Tekstfragment:
+ + + + + + +
I:525-536
Marcel mag nu niet alleen aan de theevisites
bij de Swanns deelnemen, hij mag ook mee op wandel of naar
matineevoorstellingen. En hij wordt regelmatig uitgenodigd voor de lunch. Dan
komt hij ruim op tijd aan, geniet van de tegenstelling tussen winterse kou
buiten en het al voorgenieten van de behaaglijke warmte binnen, wordt door een
eerste, en een tweede, en een derde dienaar opgevangen, wacht een tijdje en compagnie d’orchidées, de roses et de
violettes (527:8-9) en wordt uiteindelijk door M. Swann opgevangen – Mme
Swann is alweer te laat, nog niet terug van haar wandeling in de Bois of haar bezoek aan de naaister. Swann toont Marcel de nieuwste aanwinsten
in zijn kunstcollectie, maar Marcel heeft zo’n honger dat: La Joconde se serait trouvée là qu’elle ne m’eût pas
fait plus de plaisir qu’une robe de chambre de Mme Swann, ou ses flacons de
sels. (528:4-6) Het wachten, de honger, de lakeien en
de aankondigingen doen Marcel reikhalzend uitkijken naar de intrede van Mme
Swann, maar haar aankomst – eindelijk! – ne
tenait pas les promesses prodiguées dans l’attente à mon imagination (528:18-19).
+ + + + + + +
Opdracht 1: Vertaal de zin "En hij wordt regelmatig uitgenodigd voor de lunch." uit het tekstfragment over Marcel bij de Swanns naar het Engels.
Opdracht 2: Zet het tekstfragment over Marcels bezoeken aan de Swanns alsjeblieft voort na de laatste zin.
De records vormen afzonderlijk materiaal, los van het tekstfragment.

Gegevens:
+ + + + + + +
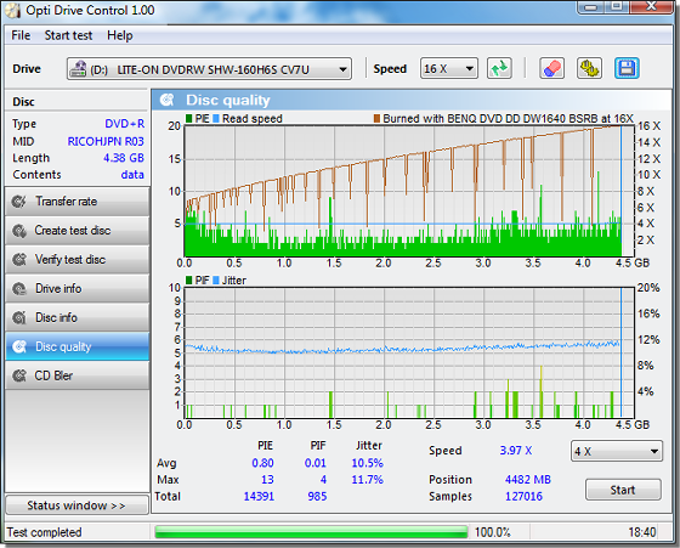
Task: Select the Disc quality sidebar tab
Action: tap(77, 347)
+ + + + + + +
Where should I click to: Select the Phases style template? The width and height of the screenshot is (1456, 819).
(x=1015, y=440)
+ + + + + + +
Resultaat 1: And he is regularly invited to lunch.

Resultaat 2:
Soms wordt er na het eten niet uitgegaan, en
dan stellen de gesprekken Marcel steevast teleur. Of soms verdwijnt Gilberte in
een voor Marcel tot dan toe verborgen gebleven gedeelte van het huis. Dan
probeert hij, door aan M. Swann vragen te stellen, over dit verborgene meer aan
de weet te komen. Swann
slaagt erin bij Marcel une de ces
affreuses distances intérieures weg te nemen au terme desquelles une femme que nous aimons nous apparaît si
lointaine (529:12-14). Grappig, of bizar, hoe Proust
hier het kind Marcel liefdeswijsheid opdringt die, denk ik toch, normaal gezien
enkel een volwassene en al door het leven beproefde aan de dag kan leggen. Van
de weeromstuit vat Marcel voor Swann een genegenheid op que je crus plus profonde que ma tendresse pour Gilberte
(529:14-15). Toch is het Gilberte die hij liefheeft, en bijgevolg – alweer zo’n
door het leven gelouterde wijsheid – kon hij haar niet zien sans ce trouble, sans ce désir de quelque
chose de plus, qui ôte, auprès de l’être qu’on aime, la sensation d’aimer
(529:19-21): het gevoel lief te hebben wordt vertroebeld, in zekere zin uitgewist,
door het verlangen naar méér. En precies dát is de liefde, die dus altijd
tragisch is.
Vooraleer uit te gaan, speelt Mme Swann piano.
Zij doet dat met cette même mélancolie qui était dans ses
yeux et n’était pas dans son coeur (529:28-29). Zij doet dat dus op de manier zoals in
deze kringen de meeste zaken worden aangepakt: hypocriet. Op
een dag speelt zij de sonate van Vinteuil waarin het stukje voorkomt dat Swann
zo mooi vindt (zie aflevering 30).
Hier volgt een hele beschouwing over
muziekbeluistering. De eerste keer kun je iets niet echt horen omdat dan de
herinnering zijn werk nog niet kan doen. Je hoort een muziekstuk pas echt als
je het herkent. Probablement ce qui fait défaut, la première fois,
ce n’est pas la comprehension, mais la mémoire. (529:41-42)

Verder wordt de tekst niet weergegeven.